Tuesday 24 September 2013

Your Twenties - Expectation vs Reality

When I was a teenager, I imagined that a few years into my twenties, I'd have my life sorted and would be well on my way to success and happiness. Fast forward to me approaching my mid twenties and things haven't exactly gone to my overly ambitious plan.

The frustrating thing about your twenties is that it doesn't usually look like what you expected it to. As teenagers or students still in education, we like to imagine that at the end of years of following the path set for us, everything will work out by the end and slot into place. Most of us have ambitions and an image of where we'd like to be.

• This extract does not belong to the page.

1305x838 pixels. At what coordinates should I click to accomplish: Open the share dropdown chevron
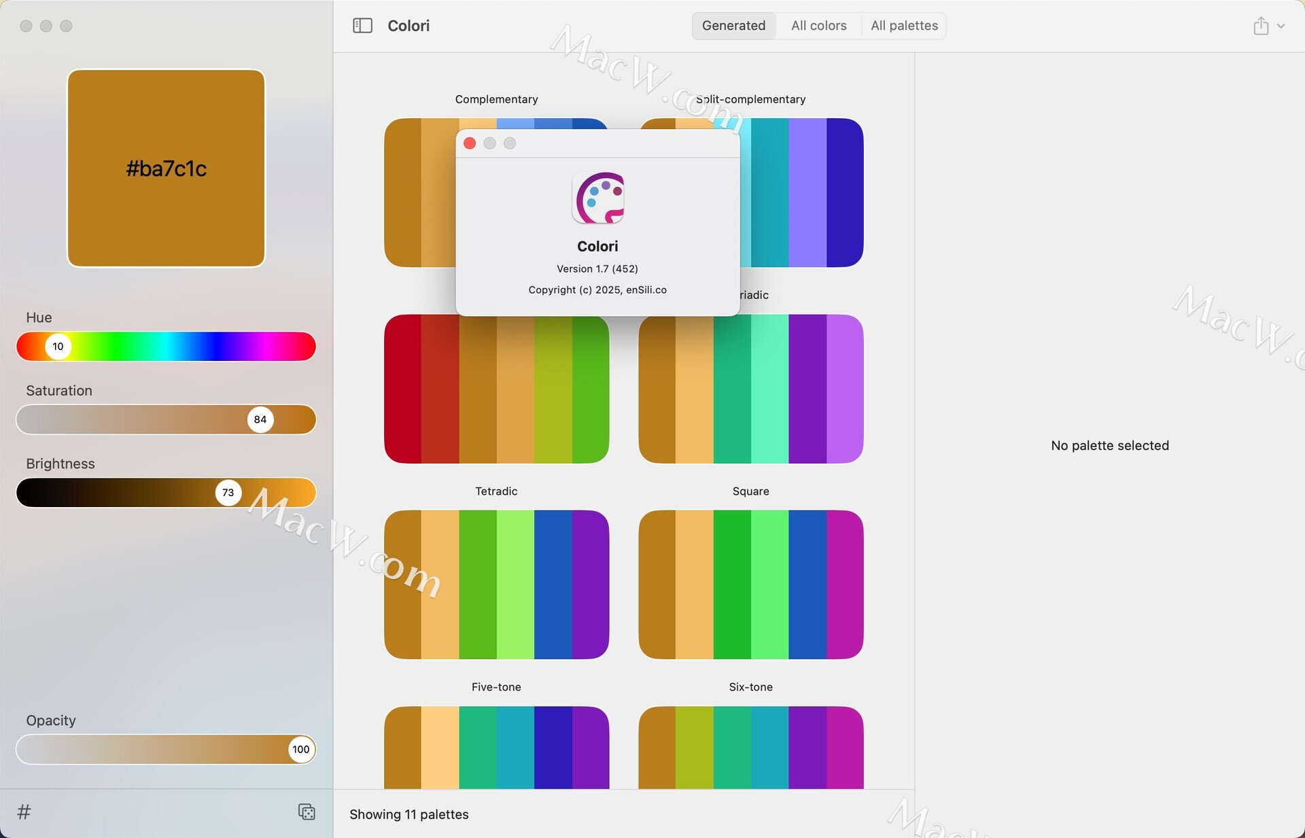(1281, 26)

However for me and many other people my age, it hasn't exactly worked out. A long recession saw to that and has seen many of us finding ourselves still living at home and wondering where the hell our lives are going. Even for those who have managed to fly the nest, low paying jobs have meant living by a tight budget and disappointing living conditions. 

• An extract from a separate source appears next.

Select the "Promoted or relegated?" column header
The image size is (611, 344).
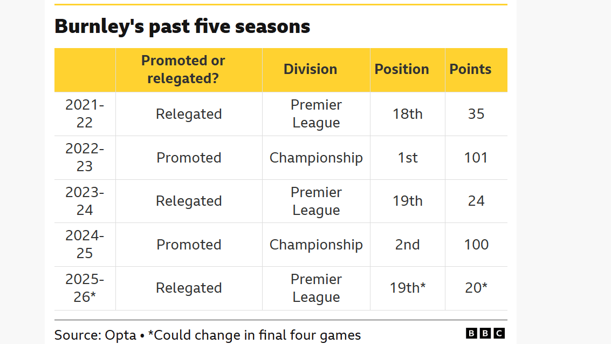183,70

Maybe I'm alone in my previously ambitious view of my future, but when I was 18 and imagined my life five years into the future (and I did) I expected to be well established into a career, have a nice flat and a wardrobe of designer items. Boy was I wrong.

Perhaps this is a right of passage for your twenties, but not one we are prepared for thanks to novels, TV shows and films usually showing us well established twenty-somethings. I think Girls was the first to show us a realistic perspective and attitude, and I am obsessively in love with the show, but let's be real here - the four girls still manage to afford to live in New York and live pretty fabulous lives even if it isn't SATC degree of fabulous.

It seems that for many of us, not blessed with a silver spoon or useful contacts, your twenties is the school of hard knocks and this is where we do the growing we need to become relatively well established thirty year olds. But then again, could I be writing this blog in ten years time with the same line of 'It wasn't how I thought it would be'? Perhaps the simple truth is that you never know where your life is going and what the future holds. There is a famous line in a Sex and the City episode that goes: That's the key to having it all: stop expecting it to look like what you thought it was going to look like. 

At the start of every year, I try and imagine where I will be by the end of it. It's a pointless task, because the simple truth is that I have no idea. At the end of every year, I think over everything that has happened and realise how I could of never have predicted parts of it. I think this year, this will be particularly true, thanks to an unexpected health problem and resulting surgery. How could I have predicted that?

In many ways, I feel that your twenties is a confusing decade. You're young but old, irresponsible but responsible, naive but experienced. You're constantly growing and trying to improve and establish yourself that you don't know whether you're coming or going. Then there is the peer pressure and friendly competition. Friends and peers are getting their dream jobs, travelling, getting married and having babies and you begin to feel left behind and lost, wondering when it's your turn. While so and so meets the love of their life, buys a house and runs a company, you find yourself still never having had a serious relationship, living at your parents house and still only just beginning your career.

I suppose in a way, it's this frustration that keeps us going and teaches us life lessons to hold close and allow us to grow. It just happens to different people at different times and hopefully for good reason. Without life envy, what would push us to strive for our own dreams? If everything happened how we imagined and hoped, what could we possibly hope to learn?